The laws of thought are all reducible to the three following axioms, which are known as The Three Fundamental Laws of Thought.
- The Law of Identity—
Whatever is, is;
or, in a more precise form,
Every A is A.
- The Law of Noncontradiction—
Nothing can both be and not be; Nothing can
be A and not A.
- The Law of Excluded Middle—
Everything must either be or not be;
Everything is either A or not A.
More on the Three Laws of Thought
The law of identity states that A is A. An Apple is an Apple. In other words, something is what it is. If something exists, it has a nature, an essence. For example, a book has a front and back cover with pages. A car has four wheels, seats, doors, windows, etc. A tree has branches, leaves, a trunk, and roots. This also means that anything that exists has characteristics. We recognize what something is by observing its characteristic. You know that a tree is a tree because you see its branches, it’s leaves, its trunk, etc.
Furthermore, if something has an identity, it has a single identity. It does not have more than one identity. In other words, if something exists it has a set of attributes that are consistent with its own existence. It does not have a set of attributes that are inconsistent with itself. Therefore we can easily conclude that a cat is not a parachute. An Apple is not a race car. A tree is not a movie.
The law of noncontradiction tells us that A cannot be both A and not A at the same time and in the same sense. In other words, something (a statement) cannot be both true and false at the same time and in the same way. We use the law of non-contradiction constantly in discussions and debates because we are naturally able to recognize when someone is contradicting himself. If I were to tell you that yesterday I went shopping and then later I told you that yesterday I did not go shopping, you would be correct in saying there was a contradiction.
A contradiction occurs when one statement excludes the possibility of another and yet both are claimed to be true. Since we know that both cannot be true, we see a contradiction. From this principle, we can conclude that truth is not self-contradictory. This is a very important concept. Let me repeat it. Truth is not self-contradictory.
The law of excluded middle says that a statement is either true or false. For example, my hair is brown. It is either true or false that my hair is brown. Another example: I am pregnant. The statement is either true or false. Since I am a male, it is not possible for me to be pregnant. Therefore, the statement is false. If I were a female, it would be possible for me to be pregnant (given normal bodily conditions). A woman is not “kind-of” pregnant. She either is or is not pregnant – there is no middle position.

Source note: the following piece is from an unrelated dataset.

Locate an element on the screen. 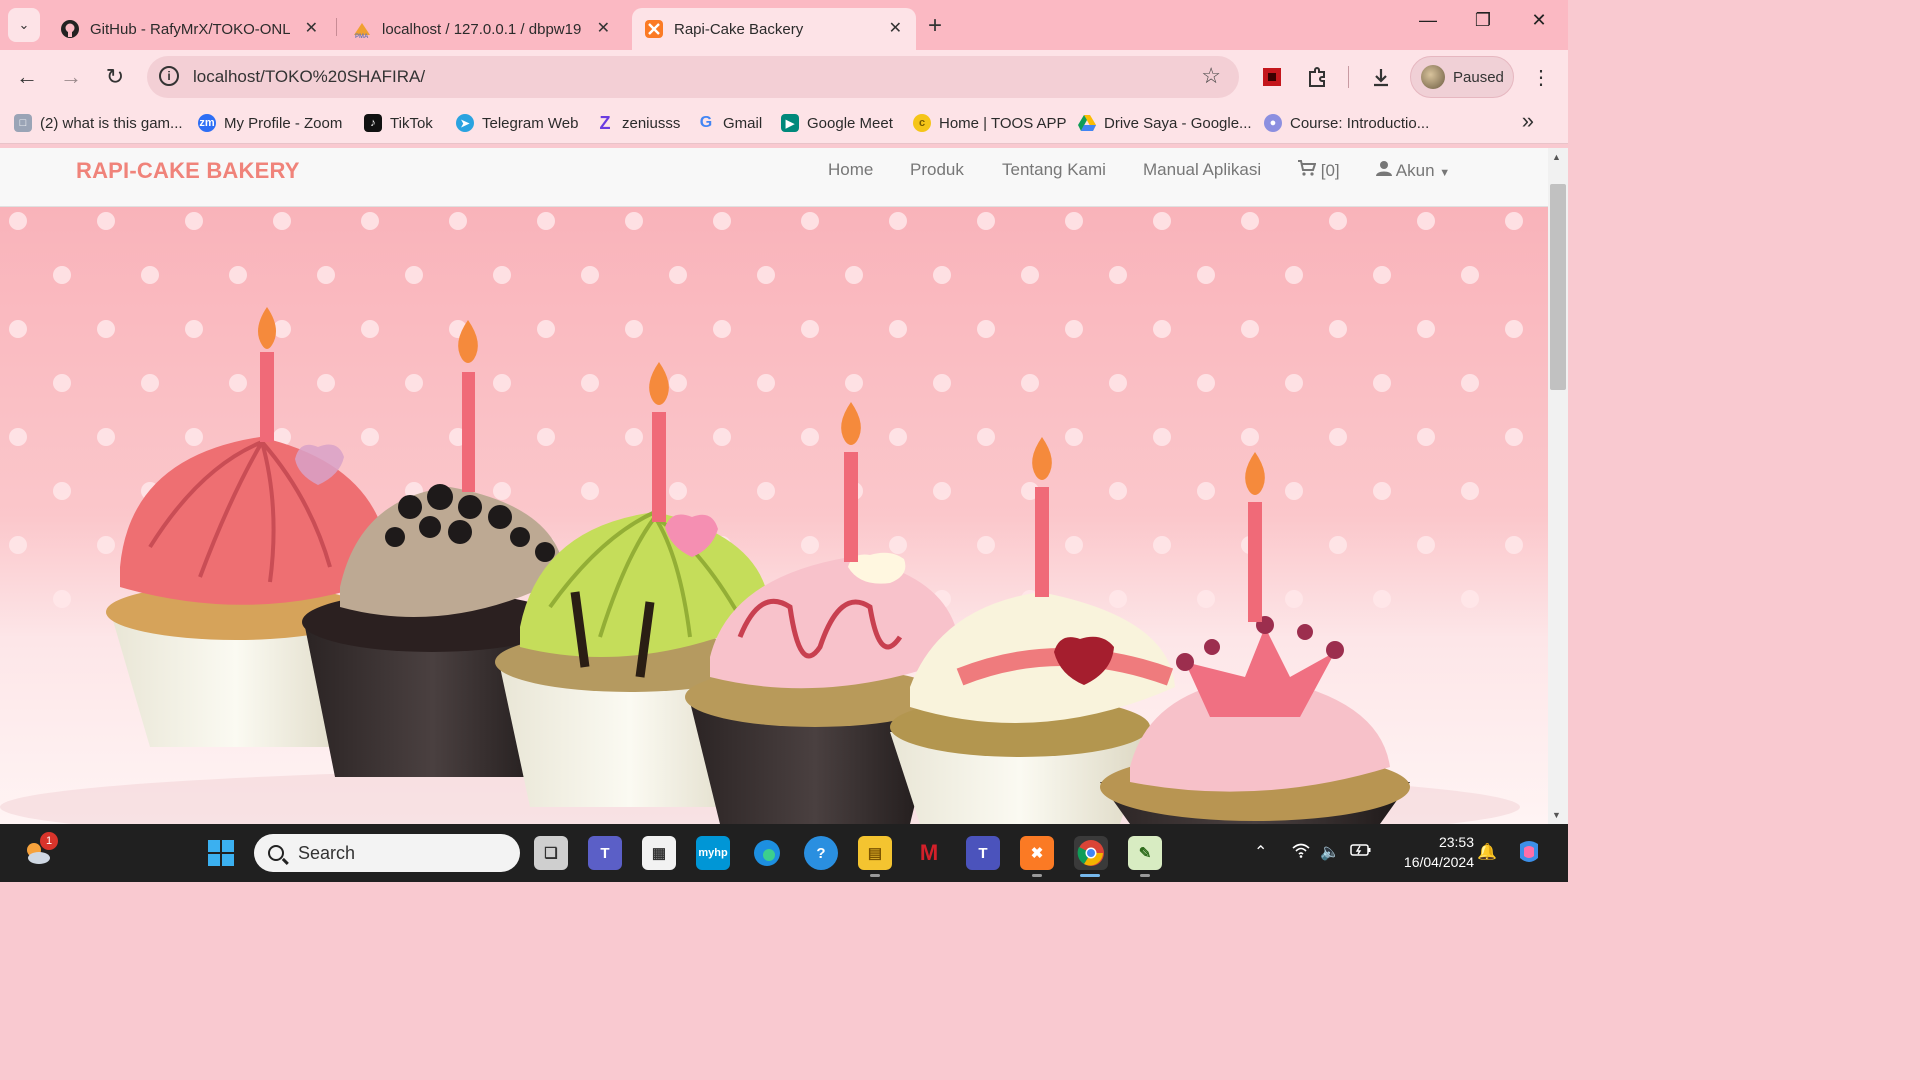 The height and width of the screenshot is (1080, 1920). more-bookmarks-icon: » is located at coordinates (1528, 121).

The law of excluded middle is important because it helps us deal in absolutes. This is particularly important in a society where relativism is promoted and truth statements are denied.
1. The law of identity says that A is A, that if something exists it has a nature, a single nature. It is what it is.
2. The law of noncontradiction says that A cannot be both A and not A at the same time and in the same sense. Truth is not self-contradictory.
3. The law of excluded middle says that a statement is either true or false.